*Problem:* Once the pictures are set aside, repeat all of the data below exactly.

*Records shown:*
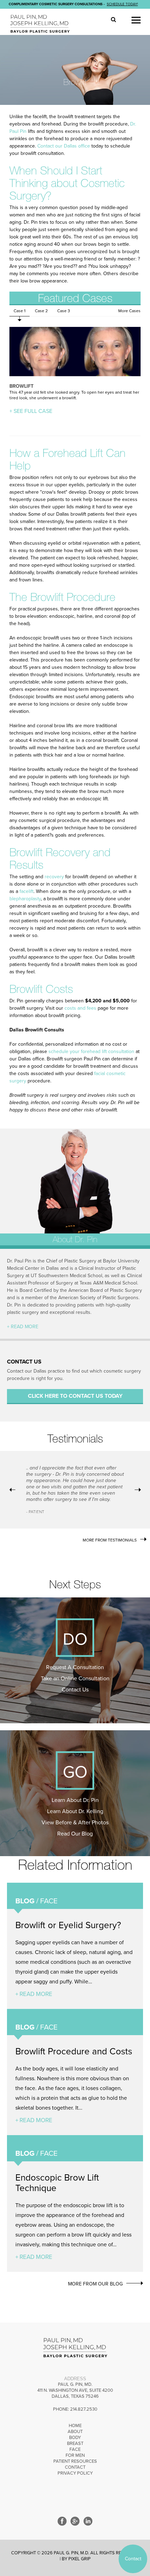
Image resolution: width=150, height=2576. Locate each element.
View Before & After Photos (75, 1822)
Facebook (62, 2521)
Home (75, 2425)
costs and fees (80, 1008)
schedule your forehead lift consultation (91, 1051)
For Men (75, 2455)
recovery (54, 877)
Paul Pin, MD (42, 23)
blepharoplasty (25, 899)
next (138, 1490)
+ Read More (22, 1327)
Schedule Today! (122, 4)
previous (12, 1490)
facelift (26, 891)
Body (75, 2437)
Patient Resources (75, 2461)
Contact (75, 2467)
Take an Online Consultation (75, 1678)
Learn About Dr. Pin (75, 1800)
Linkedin (87, 2521)
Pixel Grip (79, 2559)
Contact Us (75, 1689)
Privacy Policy (75, 2473)
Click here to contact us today (75, 1396)
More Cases (129, 310)
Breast (75, 2443)
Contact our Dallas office (63, 146)
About (75, 2431)
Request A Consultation (75, 1667)
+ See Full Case (30, 411)
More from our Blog (95, 2284)
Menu (136, 20)
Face (75, 2449)
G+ (75, 2521)
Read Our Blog (75, 1833)
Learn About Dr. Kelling (75, 1811)
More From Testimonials (110, 1540)
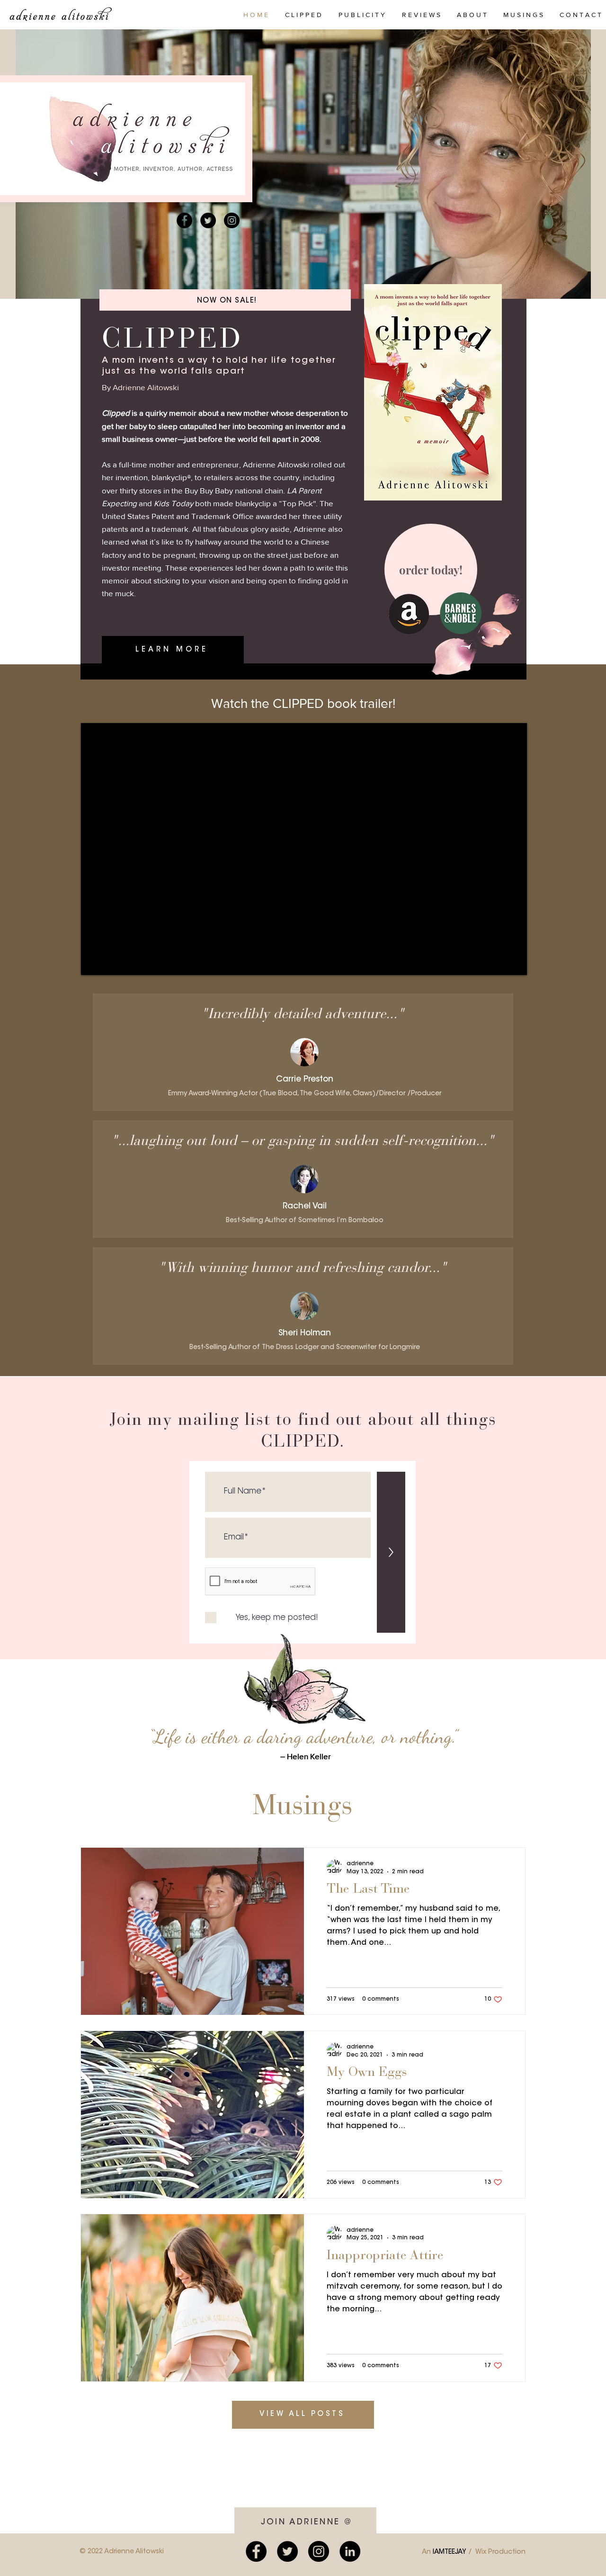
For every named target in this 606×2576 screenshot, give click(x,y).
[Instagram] (232, 220)
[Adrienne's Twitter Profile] (287, 2551)
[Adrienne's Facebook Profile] (256, 2551)
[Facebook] (184, 220)
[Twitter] (208, 220)
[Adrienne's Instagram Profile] (318, 2551)
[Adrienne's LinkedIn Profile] (349, 2551)
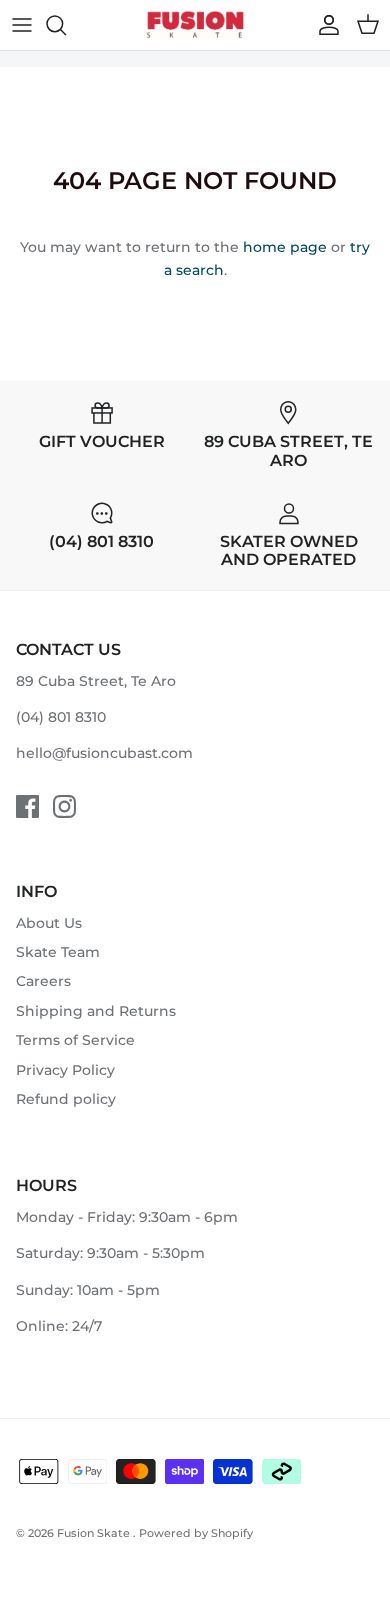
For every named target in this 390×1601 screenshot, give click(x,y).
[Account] (324, 25)
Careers (43, 981)
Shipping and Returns (96, 1011)
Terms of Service (75, 1040)
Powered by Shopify (196, 1533)
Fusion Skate (95, 1533)
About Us (49, 923)
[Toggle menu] (22, 25)
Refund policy (66, 1099)
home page (285, 247)
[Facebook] (27, 806)
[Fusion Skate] (195, 25)
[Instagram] (64, 806)
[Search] (66, 25)
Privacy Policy (65, 1070)
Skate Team (58, 952)
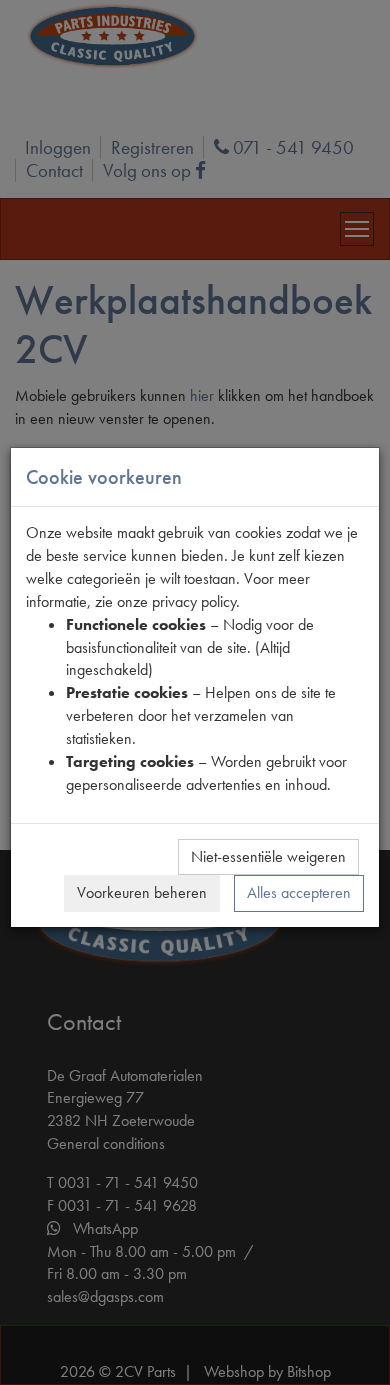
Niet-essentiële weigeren (268, 856)
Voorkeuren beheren (142, 892)
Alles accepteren (299, 892)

*Task output:*
Image resolution: width=150, height=2576. Locate each element.
View Before & After Photos (75, 1822)
Facebook (62, 2521)
Home (75, 2425)
costs and fees (80, 1008)
schedule your forehead lift consultation (91, 1051)
For Men (75, 2455)
recovery (54, 877)
Paul Pin, MD (42, 23)
blepharoplasty (25, 899)
next (138, 1490)
+ Read More (22, 1327)
Schedule Today! (122, 4)
previous (12, 1490)
facelift (26, 891)
Body (75, 2437)
Patient Resources (75, 2461)
Contact (75, 2467)
Take an Online Consultation (75, 1678)
Learn About Dr. Pin (75, 1800)
Linkedin (87, 2521)
Pixel Grip (79, 2559)
Contact Us (75, 1689)
Privacy Policy (75, 2473)
Click here to contact us today (75, 1396)
More Cases (129, 310)
Breast (75, 2443)
Contact our Dallas office (63, 146)
About (75, 2431)
Request A Consultation (75, 1667)
+ See Full Case (30, 411)
More from our Blog (95, 2284)
Menu (136, 20)
Face (75, 2449)
G+ (75, 2521)
Read Our Blog (75, 1833)
Learn About Dr. Kelling (75, 1811)
More From Testimonials (110, 1540)
For every named target in this 606×2576 screenshot, give click(x,y).
[Instagram] (232, 220)
[Adrienne's Twitter Profile] (287, 2551)
[Adrienne's Facebook Profile] (256, 2551)
[Facebook] (184, 220)
[Twitter] (208, 220)
[Adrienne's Instagram Profile] (318, 2551)
[Adrienne's LinkedIn Profile] (349, 2551)
For every named target in this 390×1601 screenshot, give click(x,y).
[Account] (324, 25)
Careers (43, 981)
Shipping and Returns (96, 1011)
Terms of Service (75, 1040)
Powered by Shopify (196, 1533)
Fusion Skate (95, 1533)
About Us (49, 923)
[Toggle menu] (22, 25)
Refund policy (66, 1099)
home page (285, 247)
[Facebook] (27, 806)
[Fusion Skate] (195, 25)
[Instagram] (64, 806)
[Search] (66, 25)
Privacy Policy (65, 1070)
Skate Team (58, 952)
Niet-essentiële weigeren (268, 856)
Voorkeuren beheren (142, 892)
Alles accepteren (299, 892)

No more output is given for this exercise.